Erasure codes – magic in action

The addition of erasure coding is one of Swarm network’s biggest feats to date. A video showed why this is the case, by demonstrating how an unretrievable file can be completely reconstructed from just a subset of retrievable chunks.

According to Callum Toner, it goes beyond that. One could cut the Swarm network in half and everything would still work perfectly. “This is a key differentiating factor [for Swarm]. It’s a massive, massive product performance upgrade. This functionally works and really does transform the product ,” he added excitedly. At the same time, erasure coding enables Swarm to avoid massive overhead that comes from the duplication of data used for redundancy.

Earth Observation Manifesto and new partnerships

Swarm is continuously expanding its ecosystem and an important part of those efforts is to store the world’s valuable public data in the Swarm network (The Great Data Upload initiative). A part of this effort is also the recently forged partnership with Polygon Village and the European Space Agency that resulted in the Decentralised Earth Observation Manifesto.
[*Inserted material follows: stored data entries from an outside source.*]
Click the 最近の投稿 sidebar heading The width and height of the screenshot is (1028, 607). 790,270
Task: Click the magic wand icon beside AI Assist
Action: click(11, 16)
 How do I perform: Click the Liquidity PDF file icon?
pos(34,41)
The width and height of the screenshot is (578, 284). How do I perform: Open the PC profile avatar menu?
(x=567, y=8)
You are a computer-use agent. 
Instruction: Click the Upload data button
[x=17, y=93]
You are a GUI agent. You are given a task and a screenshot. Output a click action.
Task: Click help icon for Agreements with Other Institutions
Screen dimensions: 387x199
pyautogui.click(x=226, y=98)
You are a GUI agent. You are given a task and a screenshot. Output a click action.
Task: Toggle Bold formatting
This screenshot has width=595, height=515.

“It was truly an exciting moment, not only for the Swarm Foundation, but for the entire community because I think it’s one of the first times that such an important institution has opened up to the public,” Costanza Gallo explained.

No less important is the growing network of projects that have chosen Swarm as their partner to store data on. The latest such additions to our growing web of partners are H-farm, ColdStack and Context Protocol.

Alex Puig from Context Protocol joined the call to explain how they’ve implemented Swarm. Using their solution, you can employ standard JSON schemas to store a document on Swarm and then use Polygon to create a registry that points to that data, creating a permanent storage for documents. An SDK is available, so feel free to give it a try.

Community talk – Swarm CLI manifests, PasteBee and a new Python module for Bee API

Community Talk rounded off the official part of the call with three segments.

The first centred around Swarm CLI and ‘manifests’, which are essentially indexes containing metadata about files and directories on the Swarm network, Áron Soós told the audience.

Using the Swarm CLI, users can upload files to Swarm and then employ the manifest commands to delve into these uploads, viewing details such as file names, content types, and other metadata. They also allow users to update manifests without re-uploading the entire directory, remove entries from them or merge separate folders into a single manifest.

The second part highlighted PasteBee, a tool for sharing logs, code and other content on the Swarm network quickly and easily. PasteBee is to join Etherjot as a stand alone “demo app” in the Desktop App version of Bee. But, “the vision is that we collect applications that use Swarm and have a rich set of use cases at your hands if you use the Swarm Desktop,” Áron concluded.

He also announced a new bounty for creating a small dApp or utility focused on encrypted screenshots.

The third and final segment was reserved for community members from AlienRobotNinja, Saikat Karmakar and Nate Mamman, who demonstrated their Python module designed to interact with the Bee API. It allows users to perform various operations like buying postage stamps, creating and managing tags, and uploading and downloading files and data.

A lively debate ensued during the AMA round, already hinting at the next month’s Community Call topics. Don’t miss it on 29 February at 17:00 CET on Swarm Discord. Save the date – it’s a special one! – and see you then.